Source: CNRS

Contrôler la formation des nanoparticules à l'atome près, tel est le défi que viennent de relever des chercheurs du laboratoire "Collisions, agrégats, réactivité" à Toulouse. Mieux, en parvenant à coller, un à un, des atomes de sodium sur un agrégat, ils ont invalidé le modèle dit des "sphères dures", modèle le plus couramment utilisé à ce jour pour décrire les collisions entre molécules. Publiés le 9 novembre dans la revue Physical Review Letters, ces travaux pourraient, appliqués à l'eau, éclairer le processus de formation des gouttelettes et, plus largement, des nuages.

Phénomène fort répandu dans la nature, la condensation d'un gaz en gouttelettes demeure un processus mal compris et mal décrit. Il intervient par exemple lors de la formation de nuages de haute altitude, qui influencent grandement le climat terrestre. Seule certitude aujourd'hui: le stade initial de la condensation, lorsque la gouttelette contient au maximum quelques dizaines de molécules, est crucial. Paradoxalement, il s'agit de la phase la moins bien décrite par les théories.

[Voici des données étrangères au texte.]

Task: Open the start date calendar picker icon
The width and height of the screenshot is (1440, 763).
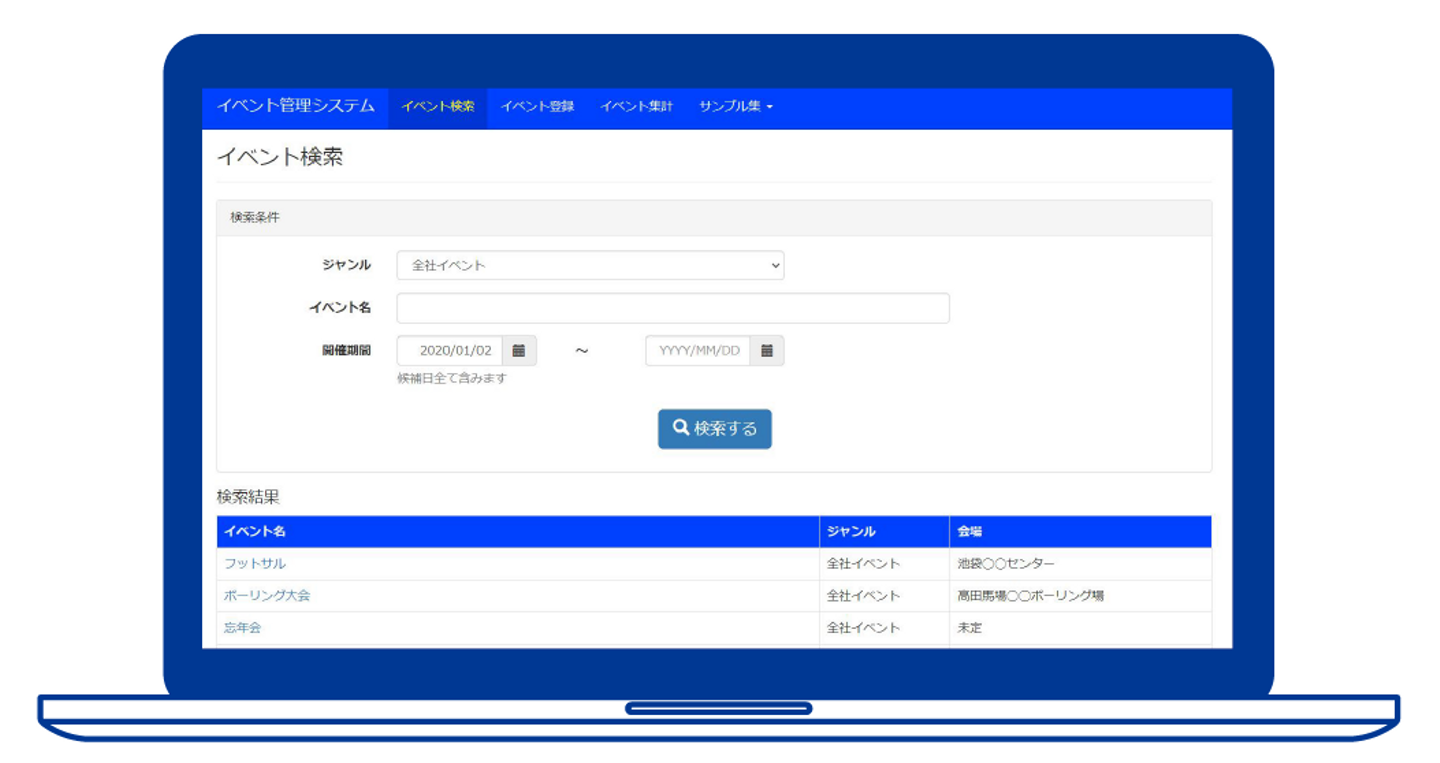Action: [519, 351]
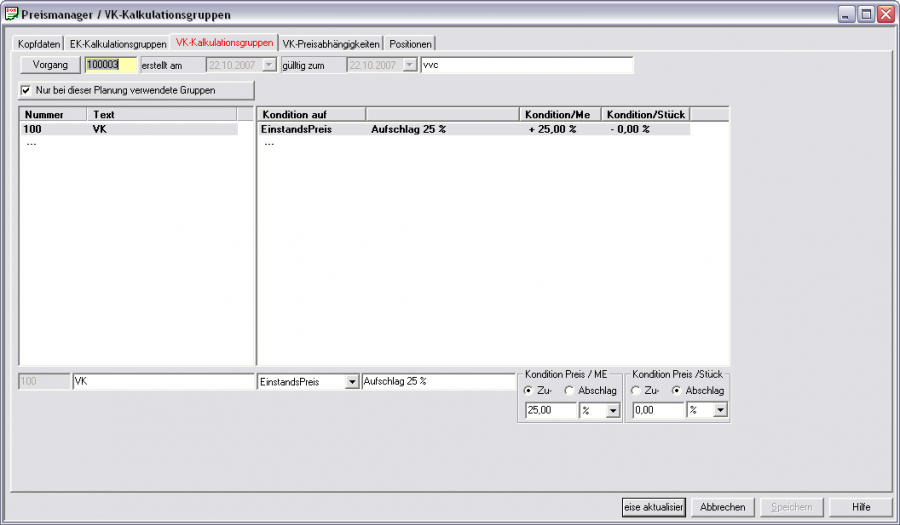900x525 pixels.
Task: Go to the VK-Preisabhängigkeiten tab
Action: (x=331, y=44)
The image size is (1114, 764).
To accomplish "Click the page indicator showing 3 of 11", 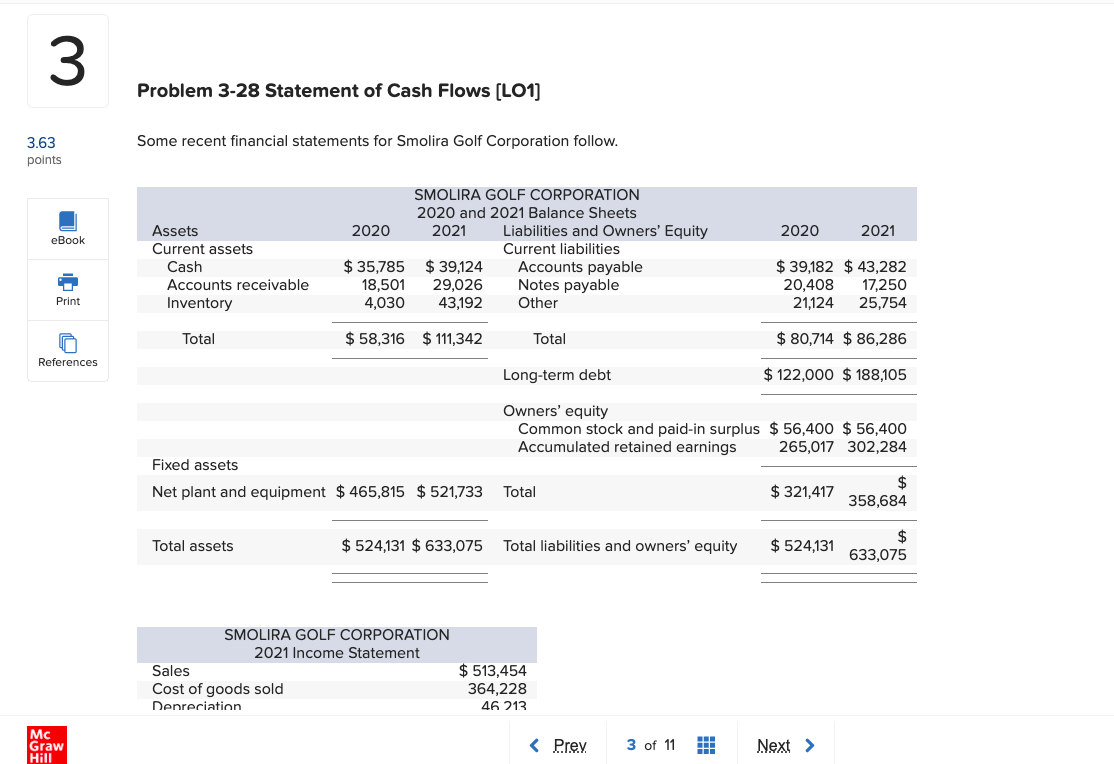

De plus, certains paramètres essentiels, comme la probabilité qu'une molécule supplémentaire puisse se coller à une gouttelette, n'ont jamais été mesurés.

Contrôler avec précision la croissance des nanoparticules était donc une nécessité. Cette prouesse expérimentale vient d'être accomplie par l'équipe Agrégats du laboratoire toulousain "Collisions, agrégats, réactivité" (CNRS / Université Toulouse 3), dont font notamment partie Sébastien Zamith et Jean-Marc L'Hermite, tous deux chargés de recherche au CNRS. Leur performance est d'avoir réussi à faire grossir, à volonté, des agrégats dont la taille est elle-même sélectionnée à l'unité près. Principale difficulté de l'expérience: réaliser un "atterrissage en douceur" de l'atome sur l'agrégat. En effet, en cas de collision trop violente, l'atome provoque l'explosion de l'agrégat.

Et les premiers résultats ne se sont pas fait attendre. En collant un à un des atomes de sodium sur un agrégat de même nature, les chercheurs ont mesuré la probabilité de collage d'un atome en fonction de la taille de l'agrégat. À leur grande surprise, ces mesures ont infirmé le modèle dit des "sphères dures" dans lequel cette probabilité est proportionnelle à la surface de l'agrégat. L'équipe a ainsi mis en évidence que ce modèle est uniquement valable pour les très grandes surfaces. Pour les agrégats de petite taille, la probabilité de collage dépend fortement de l'énergie de collision. De façon plus surprenante, au-delà d'une certaine énergie de collision, il a été mesuré une probabilité de collage plus petite que celle prédite par le modèle des sphères dures. Cette propriété est attribuée aux électrons de l'agrégat qui jouent sans nul doute un rôle important, mais jusqu'ici négligé, dans le phénomène de collage.

Transposable à de nombreux autres systèmes, cette expérience livre quelques paramètres essentiels de la phase initiale du processus de formation des nanoparticules. Elle devrait permettre de mieux comprendre certains aspects de la formation des nuages de haute altitude, comme les cirrus stratosphériques, dont l'influence sur le climat terrestre est considérable.